- **What you will do**
The lines from the top of the data down to the line with "Urządzenia (712, 2367)" should be repeated exactly, both ends included.

Record set START

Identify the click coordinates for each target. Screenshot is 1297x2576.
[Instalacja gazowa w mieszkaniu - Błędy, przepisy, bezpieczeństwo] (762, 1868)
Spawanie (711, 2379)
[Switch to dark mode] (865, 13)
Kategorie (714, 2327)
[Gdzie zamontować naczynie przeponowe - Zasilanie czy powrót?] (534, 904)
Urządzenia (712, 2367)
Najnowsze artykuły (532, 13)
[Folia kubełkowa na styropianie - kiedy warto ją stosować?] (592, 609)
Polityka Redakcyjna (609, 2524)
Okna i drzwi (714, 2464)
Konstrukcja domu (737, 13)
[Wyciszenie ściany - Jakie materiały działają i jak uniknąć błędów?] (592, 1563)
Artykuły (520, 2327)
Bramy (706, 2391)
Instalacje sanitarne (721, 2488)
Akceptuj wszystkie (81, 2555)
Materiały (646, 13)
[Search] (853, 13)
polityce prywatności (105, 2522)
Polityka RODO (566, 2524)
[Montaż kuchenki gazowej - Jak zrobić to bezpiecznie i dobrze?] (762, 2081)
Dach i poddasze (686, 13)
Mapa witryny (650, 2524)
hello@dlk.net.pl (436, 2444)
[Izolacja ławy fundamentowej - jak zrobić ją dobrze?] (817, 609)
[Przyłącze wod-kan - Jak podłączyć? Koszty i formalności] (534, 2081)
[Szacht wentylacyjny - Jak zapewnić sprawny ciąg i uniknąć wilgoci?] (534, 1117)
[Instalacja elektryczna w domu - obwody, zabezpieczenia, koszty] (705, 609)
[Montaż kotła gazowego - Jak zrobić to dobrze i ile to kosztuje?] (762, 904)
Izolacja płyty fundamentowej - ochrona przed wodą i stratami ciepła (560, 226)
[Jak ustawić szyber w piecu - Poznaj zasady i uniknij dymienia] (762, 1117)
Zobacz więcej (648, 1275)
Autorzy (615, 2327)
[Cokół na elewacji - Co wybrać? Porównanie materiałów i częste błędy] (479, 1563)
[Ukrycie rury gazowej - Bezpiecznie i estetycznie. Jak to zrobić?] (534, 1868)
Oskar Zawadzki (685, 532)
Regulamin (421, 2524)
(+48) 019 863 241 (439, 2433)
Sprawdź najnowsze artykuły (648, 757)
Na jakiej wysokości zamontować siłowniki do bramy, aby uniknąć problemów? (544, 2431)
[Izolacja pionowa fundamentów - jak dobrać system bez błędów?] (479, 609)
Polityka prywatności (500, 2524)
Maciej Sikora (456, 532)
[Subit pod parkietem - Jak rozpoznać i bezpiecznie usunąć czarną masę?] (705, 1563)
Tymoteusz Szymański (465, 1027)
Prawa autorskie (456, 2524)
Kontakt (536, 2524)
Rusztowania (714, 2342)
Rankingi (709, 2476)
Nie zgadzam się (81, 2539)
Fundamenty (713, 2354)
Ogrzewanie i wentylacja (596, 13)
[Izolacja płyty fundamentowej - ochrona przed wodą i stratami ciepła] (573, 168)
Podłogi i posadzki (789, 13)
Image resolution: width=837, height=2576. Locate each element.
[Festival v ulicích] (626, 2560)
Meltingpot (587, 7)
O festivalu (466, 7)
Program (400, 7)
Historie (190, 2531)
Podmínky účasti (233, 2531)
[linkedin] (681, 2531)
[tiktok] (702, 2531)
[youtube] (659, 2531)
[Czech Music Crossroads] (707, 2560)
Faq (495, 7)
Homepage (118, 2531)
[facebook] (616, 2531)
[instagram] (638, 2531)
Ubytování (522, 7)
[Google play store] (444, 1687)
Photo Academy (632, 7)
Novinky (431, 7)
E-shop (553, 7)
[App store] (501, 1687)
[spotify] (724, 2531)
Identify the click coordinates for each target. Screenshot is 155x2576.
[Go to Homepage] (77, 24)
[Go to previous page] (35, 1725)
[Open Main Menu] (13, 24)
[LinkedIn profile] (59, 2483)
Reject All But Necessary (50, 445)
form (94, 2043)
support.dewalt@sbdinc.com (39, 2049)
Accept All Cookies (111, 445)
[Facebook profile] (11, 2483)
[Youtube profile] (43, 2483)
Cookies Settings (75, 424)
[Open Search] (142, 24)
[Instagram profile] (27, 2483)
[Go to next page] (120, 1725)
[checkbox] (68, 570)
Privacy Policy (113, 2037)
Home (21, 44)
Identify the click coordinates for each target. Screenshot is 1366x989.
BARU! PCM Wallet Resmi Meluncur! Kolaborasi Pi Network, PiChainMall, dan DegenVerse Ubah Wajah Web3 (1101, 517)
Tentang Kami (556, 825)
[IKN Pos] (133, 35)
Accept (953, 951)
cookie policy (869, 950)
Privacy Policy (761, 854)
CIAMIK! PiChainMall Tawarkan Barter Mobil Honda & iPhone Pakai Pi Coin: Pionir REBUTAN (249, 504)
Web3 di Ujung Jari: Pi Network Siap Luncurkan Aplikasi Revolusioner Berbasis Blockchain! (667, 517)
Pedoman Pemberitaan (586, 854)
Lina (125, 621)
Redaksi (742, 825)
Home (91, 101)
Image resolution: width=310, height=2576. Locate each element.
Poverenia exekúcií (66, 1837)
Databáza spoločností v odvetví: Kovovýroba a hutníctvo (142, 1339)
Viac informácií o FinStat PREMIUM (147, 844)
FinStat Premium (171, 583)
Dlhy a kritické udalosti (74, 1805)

Record set END

- **Response**
Identify the click coordinates for each target. Screenshot is 1297x2576.
[Instalacja gazowa w mieszkaniu - Błędy, przepisy, bezpieczeństwo] (762, 1868)
Spawanie (711, 2379)
[Switch to dark mode] (865, 13)
Kategorie (714, 2327)
[Gdzie zamontować naczynie przeponowe - Zasilanie czy powrót?] (534, 904)
Urządzenia (712, 2367)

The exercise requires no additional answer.